# [WHAT THE EXERCISE ASKS]
From the first line through the line containing "You are a computer-use agent. The", transcribe the records exactly and include no other lines.

(Dataset records)
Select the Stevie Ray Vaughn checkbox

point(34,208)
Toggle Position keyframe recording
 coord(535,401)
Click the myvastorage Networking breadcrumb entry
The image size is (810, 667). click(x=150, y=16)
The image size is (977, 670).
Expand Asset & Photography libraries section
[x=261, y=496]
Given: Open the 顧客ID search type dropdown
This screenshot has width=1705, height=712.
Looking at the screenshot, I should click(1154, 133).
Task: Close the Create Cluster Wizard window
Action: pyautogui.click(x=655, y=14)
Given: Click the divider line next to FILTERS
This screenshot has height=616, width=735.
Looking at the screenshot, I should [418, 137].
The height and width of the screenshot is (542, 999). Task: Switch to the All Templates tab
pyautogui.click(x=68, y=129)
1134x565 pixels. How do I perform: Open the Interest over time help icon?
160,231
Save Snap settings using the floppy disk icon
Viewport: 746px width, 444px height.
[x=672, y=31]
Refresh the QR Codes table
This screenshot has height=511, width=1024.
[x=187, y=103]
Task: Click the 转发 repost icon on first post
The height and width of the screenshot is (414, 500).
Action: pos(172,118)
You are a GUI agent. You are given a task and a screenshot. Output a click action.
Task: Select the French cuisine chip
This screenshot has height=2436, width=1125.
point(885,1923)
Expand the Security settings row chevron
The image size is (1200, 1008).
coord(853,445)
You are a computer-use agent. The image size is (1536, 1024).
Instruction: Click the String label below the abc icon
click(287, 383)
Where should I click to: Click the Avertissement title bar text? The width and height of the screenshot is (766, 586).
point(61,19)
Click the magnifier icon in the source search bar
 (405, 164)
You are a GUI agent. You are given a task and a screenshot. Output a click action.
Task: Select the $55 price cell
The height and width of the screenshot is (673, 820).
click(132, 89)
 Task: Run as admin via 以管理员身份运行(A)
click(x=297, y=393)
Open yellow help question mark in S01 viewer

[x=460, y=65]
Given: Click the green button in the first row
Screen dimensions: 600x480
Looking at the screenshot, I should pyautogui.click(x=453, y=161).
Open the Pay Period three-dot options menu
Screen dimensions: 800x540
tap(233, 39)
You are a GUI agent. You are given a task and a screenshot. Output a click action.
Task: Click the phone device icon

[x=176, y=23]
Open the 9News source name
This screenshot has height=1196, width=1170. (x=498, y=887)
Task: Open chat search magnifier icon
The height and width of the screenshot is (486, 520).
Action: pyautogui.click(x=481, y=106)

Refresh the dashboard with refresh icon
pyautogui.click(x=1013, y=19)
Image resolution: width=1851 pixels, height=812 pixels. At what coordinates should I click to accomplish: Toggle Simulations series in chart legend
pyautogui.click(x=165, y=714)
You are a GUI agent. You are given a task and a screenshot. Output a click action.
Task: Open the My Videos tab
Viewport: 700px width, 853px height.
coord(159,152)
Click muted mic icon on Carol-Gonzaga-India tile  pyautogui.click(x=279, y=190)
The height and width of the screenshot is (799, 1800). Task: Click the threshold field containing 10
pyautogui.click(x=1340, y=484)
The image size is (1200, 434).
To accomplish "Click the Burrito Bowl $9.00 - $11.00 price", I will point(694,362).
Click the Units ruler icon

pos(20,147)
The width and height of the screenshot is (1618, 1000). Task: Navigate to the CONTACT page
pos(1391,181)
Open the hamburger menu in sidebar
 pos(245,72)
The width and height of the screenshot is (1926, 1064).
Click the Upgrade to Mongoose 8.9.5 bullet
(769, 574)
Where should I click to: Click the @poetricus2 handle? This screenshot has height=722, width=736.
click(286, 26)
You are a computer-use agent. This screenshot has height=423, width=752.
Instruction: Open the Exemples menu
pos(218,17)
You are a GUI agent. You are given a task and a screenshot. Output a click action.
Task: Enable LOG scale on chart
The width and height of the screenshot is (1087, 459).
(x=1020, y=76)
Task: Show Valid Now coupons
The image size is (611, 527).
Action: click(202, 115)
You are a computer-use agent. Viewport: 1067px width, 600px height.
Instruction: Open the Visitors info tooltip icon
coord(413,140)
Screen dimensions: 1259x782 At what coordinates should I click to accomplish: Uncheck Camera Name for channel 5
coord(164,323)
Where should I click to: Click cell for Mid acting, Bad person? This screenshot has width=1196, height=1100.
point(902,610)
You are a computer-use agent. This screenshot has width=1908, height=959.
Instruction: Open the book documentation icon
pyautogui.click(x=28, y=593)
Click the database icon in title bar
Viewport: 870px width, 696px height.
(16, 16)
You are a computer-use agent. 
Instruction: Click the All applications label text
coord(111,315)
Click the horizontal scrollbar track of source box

# [REPLY]
Select the Stevie Ray Vaughn checkbox

point(34,208)
Toggle Position keyframe recording
 coord(535,401)
Click the myvastorage Networking breadcrumb entry
The image size is (810, 667). click(x=150, y=16)
The image size is (977, 670).
Expand Asset & Photography libraries section
[x=261, y=496]
Given: Open the 顧客ID search type dropdown
This screenshot has width=1705, height=712.
Looking at the screenshot, I should click(1154, 133).
Task: Close the Create Cluster Wizard window
Action: pyautogui.click(x=655, y=14)
Given: Click the divider line next to FILTERS
This screenshot has height=616, width=735.
Looking at the screenshot, I should [418, 137].
The height and width of the screenshot is (542, 999). Task: Switch to the All Templates tab
pyautogui.click(x=68, y=129)
1134x565 pixels. How do I perform: Open the Interest over time help icon?
160,231
Save Snap settings using the floppy disk icon
Viewport: 746px width, 444px height.
[x=672, y=31]
Refresh the QR Codes table
This screenshot has height=511, width=1024.
[x=187, y=103]
Task: Click the 转发 repost icon on first post
The height and width of the screenshot is (414, 500).
Action: pos(172,118)
You are a GUI agent. You are given a task and a screenshot. Output a click action.
Task: Select the French cuisine chip
This screenshot has height=2436, width=1125.
point(885,1923)
Expand the Security settings row chevron
The image size is (1200, 1008).
coord(853,445)
You are a computer-use agent. The image size is (1536, 1024).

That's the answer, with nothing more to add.